Donald Trump will sign a pair of executive orders Friday in his first move to fulfill one of his major campaign promises — reshaping the U.S. trade policy.
According to Commerce Secretary Wilbur Ross, the president will sign an order giving the Commerce Department and U.S. Trade Representative 90 days to create a report that targets every form of trade abuse and every nonreciprocal practice that contributes to the U.S. trade deficit.
“We are going to be very busy during the next 90 days,” Ross said during a call with reporters Thursday night. “What this report will do is within 90 days, come back to the president with the detailed causes by country and by major product.”
“It will form the basis for decision-making by the administration subsequently and that will be decision-making that will be based on hard facts, not theories.”
Though Ross said no country in particular is being targeted with this review, he listed those with the biggest trade advantages over the United States — China, Japan, Germany and Mexico.
The second executive action, White House National Trade Council head Peter Navarro said, will direct a review of the lax enforcement of an “under-collection” of anti-dumping and counterveiling duties.
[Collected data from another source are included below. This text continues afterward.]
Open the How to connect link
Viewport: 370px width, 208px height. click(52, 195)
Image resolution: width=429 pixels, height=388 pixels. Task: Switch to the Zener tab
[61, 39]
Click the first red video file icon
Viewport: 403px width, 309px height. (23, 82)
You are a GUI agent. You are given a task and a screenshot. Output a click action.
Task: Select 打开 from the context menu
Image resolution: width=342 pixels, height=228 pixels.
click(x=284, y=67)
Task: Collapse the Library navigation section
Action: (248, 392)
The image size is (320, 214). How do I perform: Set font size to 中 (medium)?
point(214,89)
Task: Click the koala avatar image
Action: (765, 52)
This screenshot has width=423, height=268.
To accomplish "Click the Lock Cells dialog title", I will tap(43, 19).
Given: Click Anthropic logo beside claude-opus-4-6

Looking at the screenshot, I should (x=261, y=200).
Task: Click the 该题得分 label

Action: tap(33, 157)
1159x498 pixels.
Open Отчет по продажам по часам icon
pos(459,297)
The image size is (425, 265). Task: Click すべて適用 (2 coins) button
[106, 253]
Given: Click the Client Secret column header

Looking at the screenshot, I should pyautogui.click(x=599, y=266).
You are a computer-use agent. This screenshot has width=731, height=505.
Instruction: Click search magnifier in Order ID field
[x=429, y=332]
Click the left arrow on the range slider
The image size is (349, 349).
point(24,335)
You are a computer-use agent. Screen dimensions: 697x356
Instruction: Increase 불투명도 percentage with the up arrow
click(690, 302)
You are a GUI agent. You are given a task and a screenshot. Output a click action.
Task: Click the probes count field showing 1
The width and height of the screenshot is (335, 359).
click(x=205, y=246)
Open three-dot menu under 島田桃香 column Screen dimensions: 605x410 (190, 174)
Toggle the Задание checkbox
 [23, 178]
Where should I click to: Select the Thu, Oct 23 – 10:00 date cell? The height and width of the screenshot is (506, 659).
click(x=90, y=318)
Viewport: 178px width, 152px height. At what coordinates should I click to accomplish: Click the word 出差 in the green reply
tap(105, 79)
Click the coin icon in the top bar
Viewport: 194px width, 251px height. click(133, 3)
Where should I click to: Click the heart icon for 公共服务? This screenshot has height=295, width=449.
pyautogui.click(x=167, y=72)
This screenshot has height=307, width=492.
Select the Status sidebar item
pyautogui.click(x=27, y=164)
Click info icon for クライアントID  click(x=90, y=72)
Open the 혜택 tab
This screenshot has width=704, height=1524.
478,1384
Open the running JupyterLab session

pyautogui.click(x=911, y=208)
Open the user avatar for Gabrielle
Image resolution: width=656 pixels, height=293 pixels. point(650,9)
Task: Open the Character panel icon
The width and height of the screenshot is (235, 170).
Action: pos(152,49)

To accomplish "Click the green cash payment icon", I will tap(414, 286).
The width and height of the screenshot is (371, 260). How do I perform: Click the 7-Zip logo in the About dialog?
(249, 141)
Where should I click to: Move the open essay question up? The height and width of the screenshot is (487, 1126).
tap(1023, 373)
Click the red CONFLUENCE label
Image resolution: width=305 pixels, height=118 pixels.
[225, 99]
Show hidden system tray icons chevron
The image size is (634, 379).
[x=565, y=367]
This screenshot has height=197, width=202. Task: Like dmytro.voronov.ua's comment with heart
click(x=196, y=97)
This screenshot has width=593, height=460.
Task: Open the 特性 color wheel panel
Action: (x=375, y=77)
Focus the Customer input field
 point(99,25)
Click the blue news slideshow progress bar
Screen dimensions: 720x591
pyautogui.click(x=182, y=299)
Navarro said this will fortify the collection of penalties on unfairly traded foreign products.
“The problem here is that this isn’t just money lost to the Treasury,” Navarro said during the same call. “It’s the fact that the domestic workers and the domestic manufacturers who were supposed to be being defended against these unfair trade practices were not being defended because of this under-collection.”
“Nothing we’re saying tonight is about China,” Navarro added. “Let’s not make this a China story. This is a story about trade abuses, this is a story about an under-collection of duties.”
The moves on trade come one week before Trump is scheduled to meet with Chinese President Xi Jinping at Mar-a-Lago next weekend.